:: Article

Re: [RFC PATCH] fs: introduce ST_HUGE flag and set it to tmpfs and hugetlbfs

From: Yang Shi
Date: Wed Apr 18 2018 - 14:18:55 EST




On 4/18/18 3:27 AM, Christoph Hellwig wrote:
On Wed, Apr 18, 2018 at 05:08:13AM +0800, Yang Shi wrote:
Since tmpfs THP was supported in 4.8, hugetlbfs is not the only
filesystem with huge page support anymore. tmpfs can use huge page via
THP when mounting by "huge=" mount option.

When applications use huge page on hugetlbfs, it just need check the
filesystem magic number, but it is not enough for tmpfs. So, introduce
ST_HUGE flag to statfs if super block has SB_HUGE set which indicates
huge page is supported on the specific filesystem.

Some applications could benefit from this change, for example QEMU.
When use mmap file as guest VM backend memory, QEMU typically mmap the
file size plus one extra page. If the file is on hugetlbfs the extra
page is huge page size (i.e. 2MB), but it is still 4KB on tmpfs even
though THP is enabled. tmpfs THP requires VMA is huge page aligned, so
if 4KB page is used THP will not be used at all. The below /proc/meminfo
fragment shows the THP use of QEMU with 4K page:

ShmemHugePages: 679936 kB
ShmemPmdMapped: 0 kB

With ST_HUGE flag, QEMU can get huge page, then /proc/meminfo looks
like:

ShmemHugePages: 77824 kB
ShmemPmdMapped: 6144 kB

With this flag, the applications can know if huge page is supported on
the filesystem then optimize the behavior of the applications
accordingly. Although the similar function can be implemented in
applications by traversing the mount options, it looks more convenient
if kernel can provide such flag.

::::
:: Material

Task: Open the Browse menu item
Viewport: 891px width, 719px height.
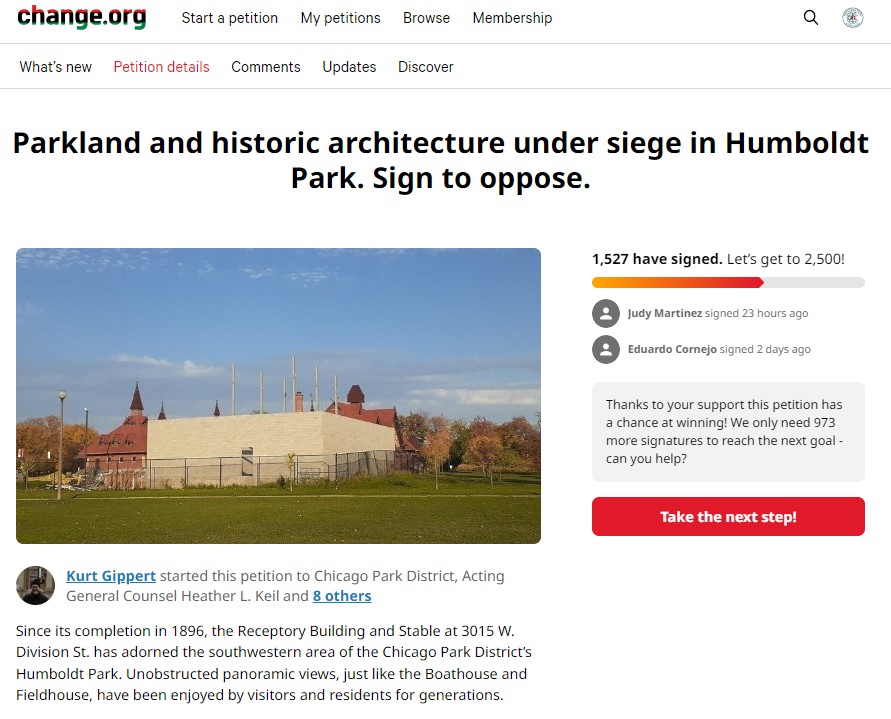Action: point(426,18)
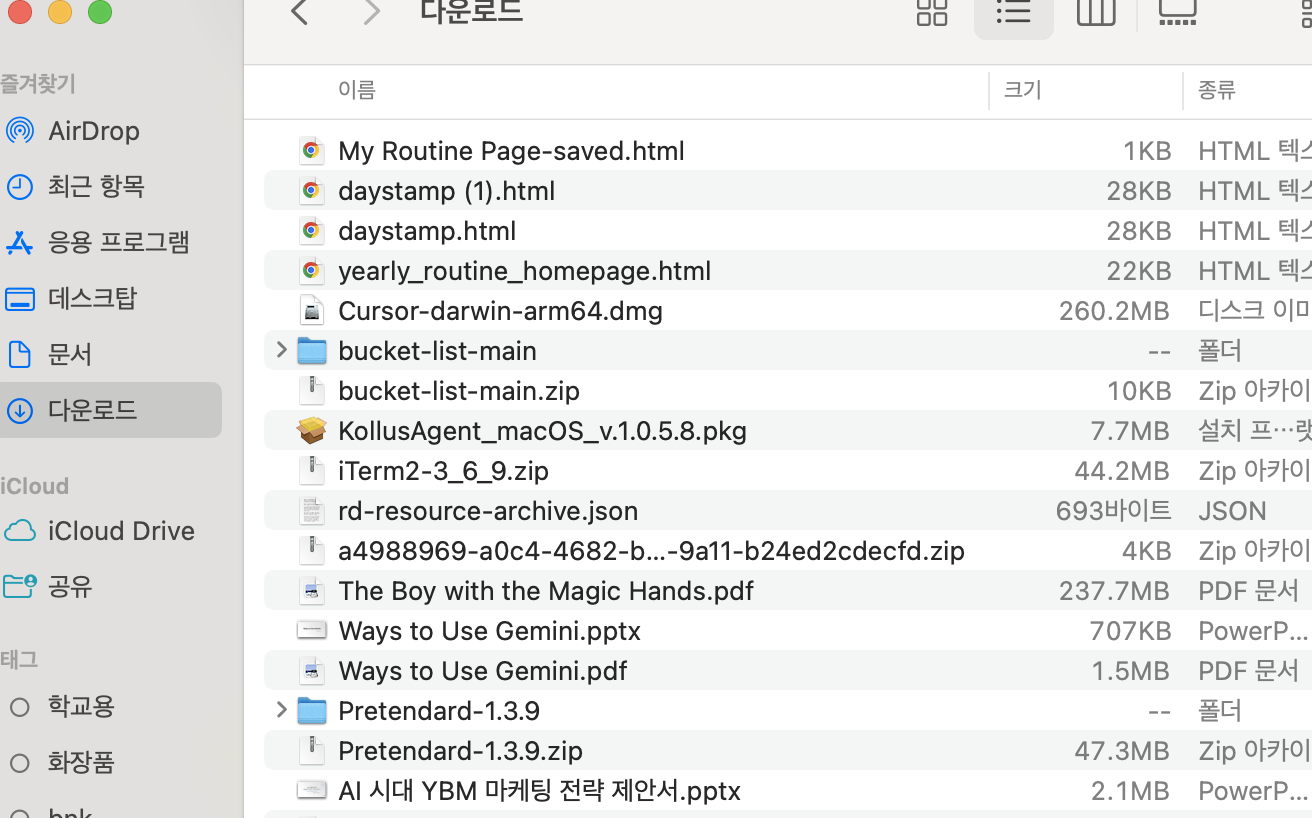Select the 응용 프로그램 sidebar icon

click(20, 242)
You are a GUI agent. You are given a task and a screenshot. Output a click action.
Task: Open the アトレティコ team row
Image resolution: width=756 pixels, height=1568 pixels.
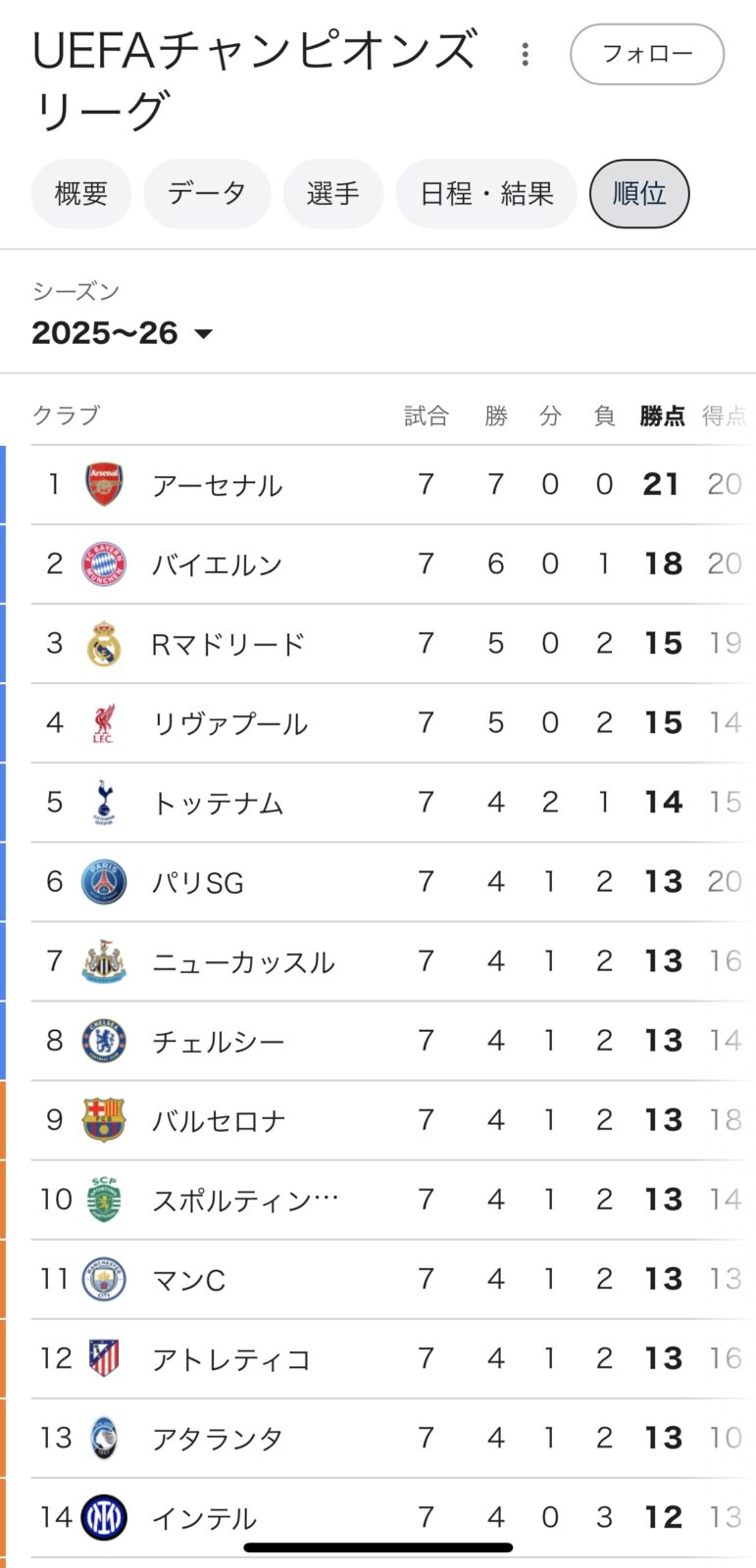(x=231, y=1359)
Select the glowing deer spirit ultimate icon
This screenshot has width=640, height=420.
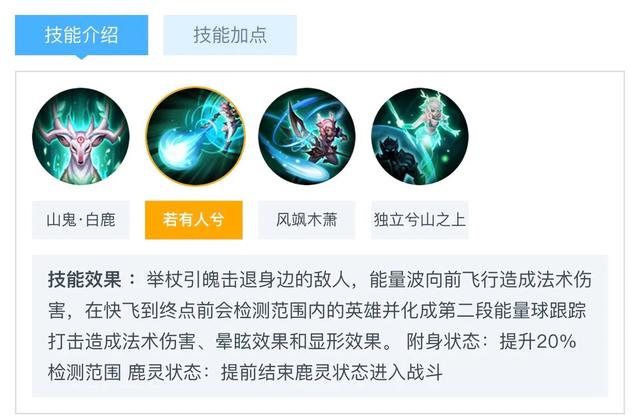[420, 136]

::::
:: Material

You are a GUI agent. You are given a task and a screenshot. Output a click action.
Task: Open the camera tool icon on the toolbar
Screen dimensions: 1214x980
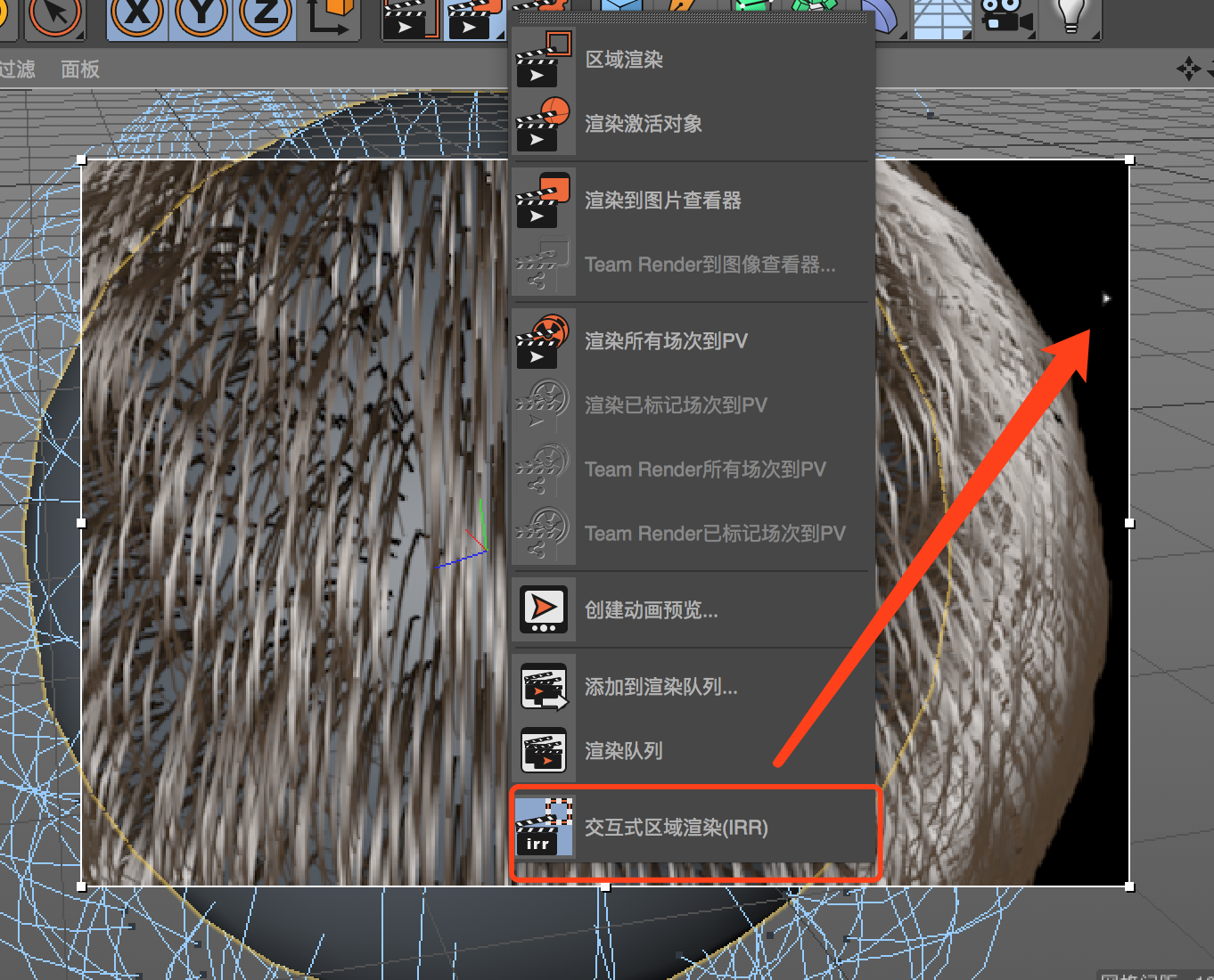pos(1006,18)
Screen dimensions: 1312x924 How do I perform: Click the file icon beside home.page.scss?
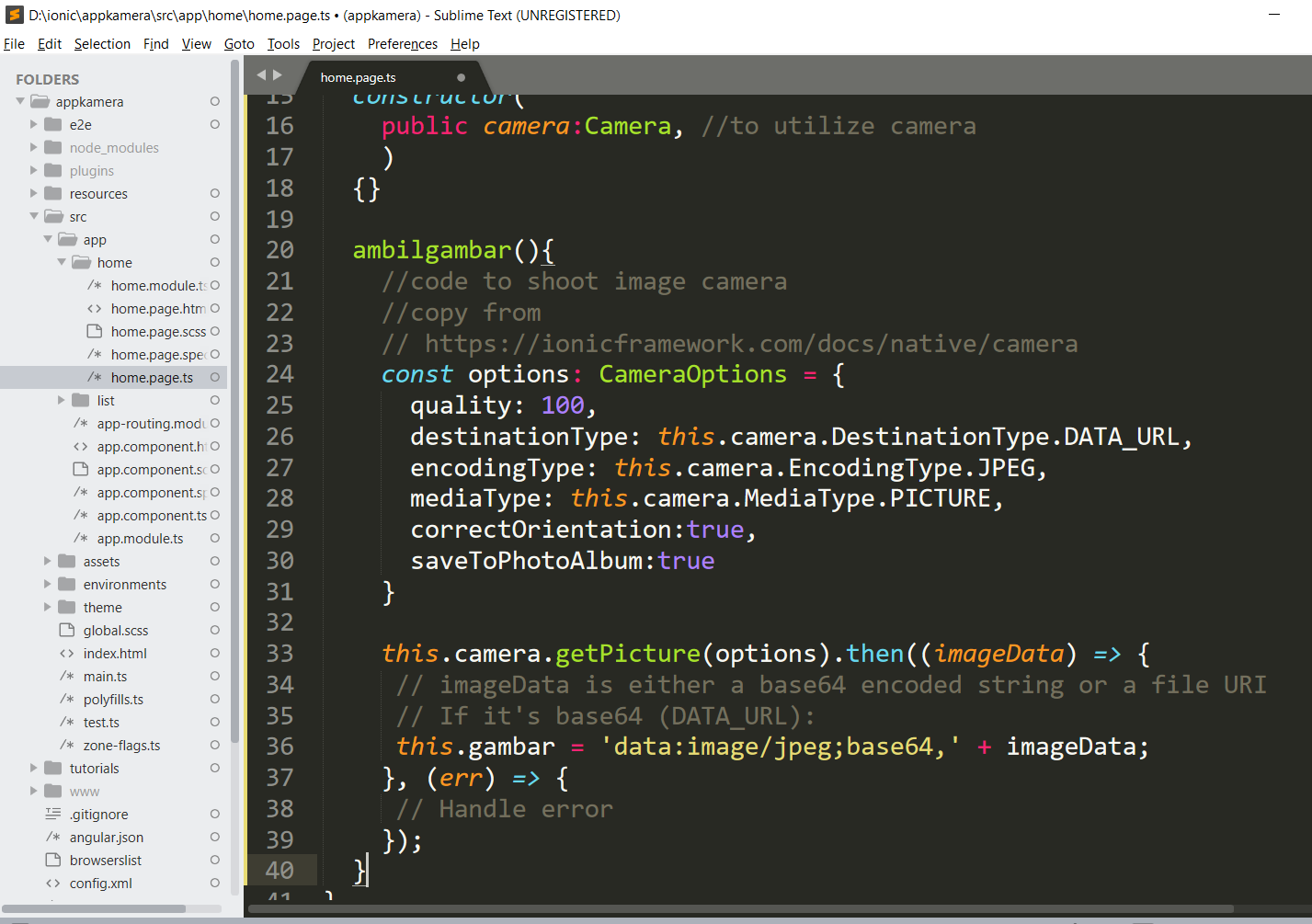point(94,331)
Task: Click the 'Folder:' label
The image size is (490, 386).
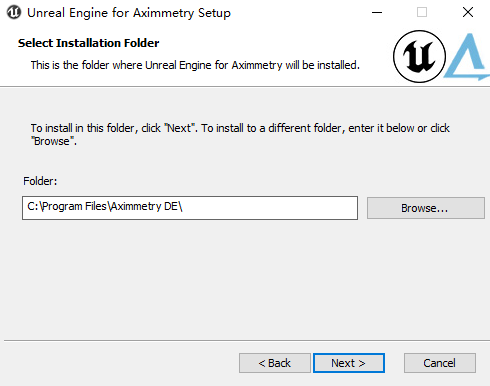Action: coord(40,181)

::::
:: Material

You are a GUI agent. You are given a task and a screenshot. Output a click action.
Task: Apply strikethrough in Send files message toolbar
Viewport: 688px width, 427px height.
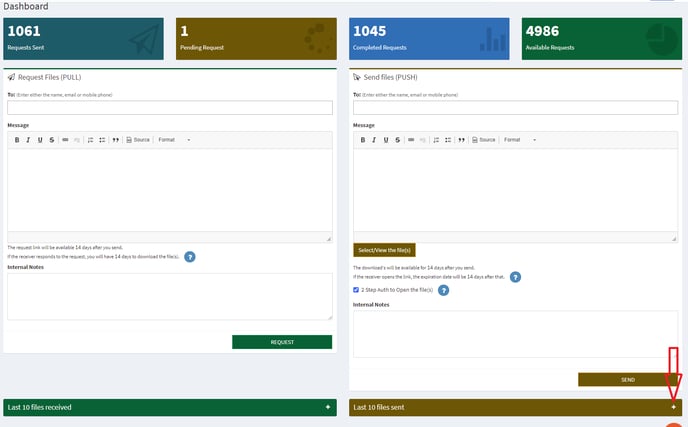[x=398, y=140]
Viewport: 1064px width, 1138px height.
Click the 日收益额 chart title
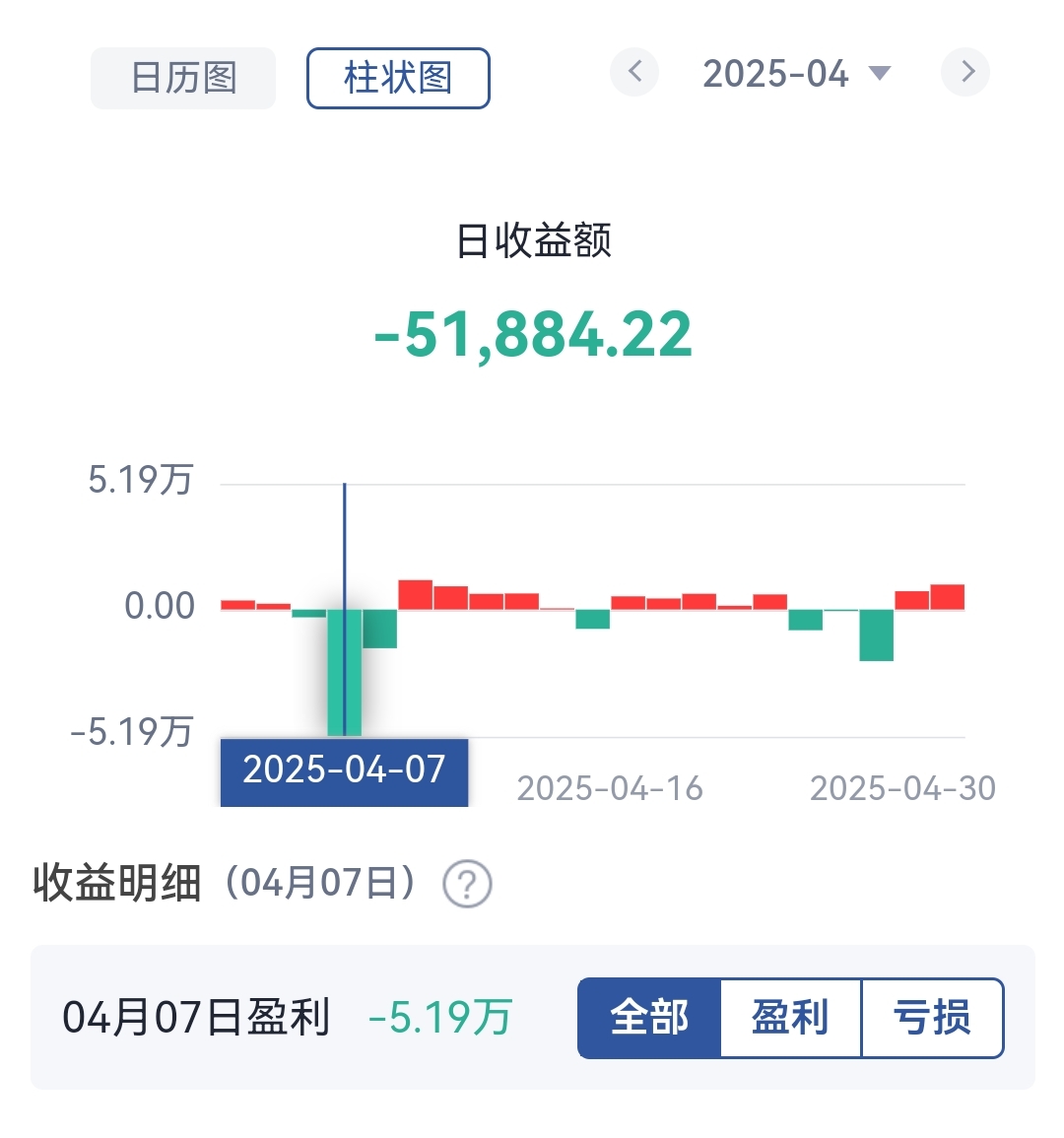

::::

**Objectives:**
a) According to the ST_HUGE patch message, in which kernel version did tmpfs gain THP support?
b) Continue the ST_HUGE patch message after its last sentence.

**Answers to each task:**
a) 4.8

b)
Even though ST_HUGE is set, f_bsize still returns 4KB for tmpfs since
THP could be split, and it also my fallback to 4KB page silently if
there is not enough huge page.
Seems like your should report it through the st_blksize field of struct
stat then, instead of introducing a not very useful binary field then.

Yes, thanks for the suggestion. I did think about it before I went with the new flag. Not like hugetlb, THP will *not* guarantee huge page is used all the time, it may fallback to regular 4K page or may get split. I'm not sure how the applications use f_bsize field, it might break existing applications and the value might be abused by applications to have counter optimization. So, IMHO, a new flag may sound safer.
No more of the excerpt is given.